The southern island was slightly larger than its northern counterpart, and it was here, on the site of the former lighthouse, that Castro and his wife, Dalia, had built their house: a cement-built, L-shaped bungalow arranged around a terrace that looked out to the east, onto the open sea.
While ordinary Cubans suffered, this is where Castro would relax.
On the west side of the island, facing the setting sun, the Castros had built a 200-foot-long landing stage for his personal yacht. The Aquarama II, decorated entirely in exotic wood imported from Angola, had four engines from Soviet navy patrollers, a gift from Soviet leader Leonid Brezhnev. At full throttle, they propelled Aquarama II at the phenomenal, unbeatable speed of 42 knots, or about 48 miles an hour.
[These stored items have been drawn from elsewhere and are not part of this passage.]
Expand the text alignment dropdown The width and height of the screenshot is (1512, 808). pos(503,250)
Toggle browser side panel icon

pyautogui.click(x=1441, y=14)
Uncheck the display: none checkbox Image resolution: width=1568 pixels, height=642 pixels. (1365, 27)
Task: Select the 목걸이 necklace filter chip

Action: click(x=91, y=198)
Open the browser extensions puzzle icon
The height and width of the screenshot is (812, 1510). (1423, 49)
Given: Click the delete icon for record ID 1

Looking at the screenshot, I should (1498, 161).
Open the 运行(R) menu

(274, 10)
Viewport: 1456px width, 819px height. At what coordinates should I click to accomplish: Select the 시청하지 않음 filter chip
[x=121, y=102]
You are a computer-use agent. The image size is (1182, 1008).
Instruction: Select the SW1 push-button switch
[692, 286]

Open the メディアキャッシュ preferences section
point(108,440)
To allow Aquarama II to dock, Fidel and Dalia had also had a half-mile-long channel dug; without this, their flotilla would not have been able to reach the island, surrounded by sand shoals.
The jetty formed the epicenter of social life on Cayo Piedra.
A floating pontoon, 23 feet long, had been annexed to it, and on the pontoon stood a straw hut with a bar and barbecue grill.
From this floating bar and restaurant, everyone could admire the sea enclosure in which, to the delight of adults and children alike, turtles (some 3 feet long) were kept. On the other side of the landing stage was a dolphinarium containing two tame dolphins that livened up our daily routines with their pranks and jumps.
Fidel Castro also let it be understood, and sometimes directly stated, that the revolution left him no possibility for respite or leisure and that he knew nothing about, and even despised, the bourgeois concept of vacation. Nothing could have been further from the truth…
[….]
The Cuban economy, which derived almost 80% of its external trade from the eastern bloc, was collapsing like a house of cards and households were surviving on the breadline while the GNP had decreased by 35% and electricity supplies were seriously inadequate.
Meanwhile, Fidel Castro sipped his whiskey on the rocks and ate fresh fish in the shade of his secret island.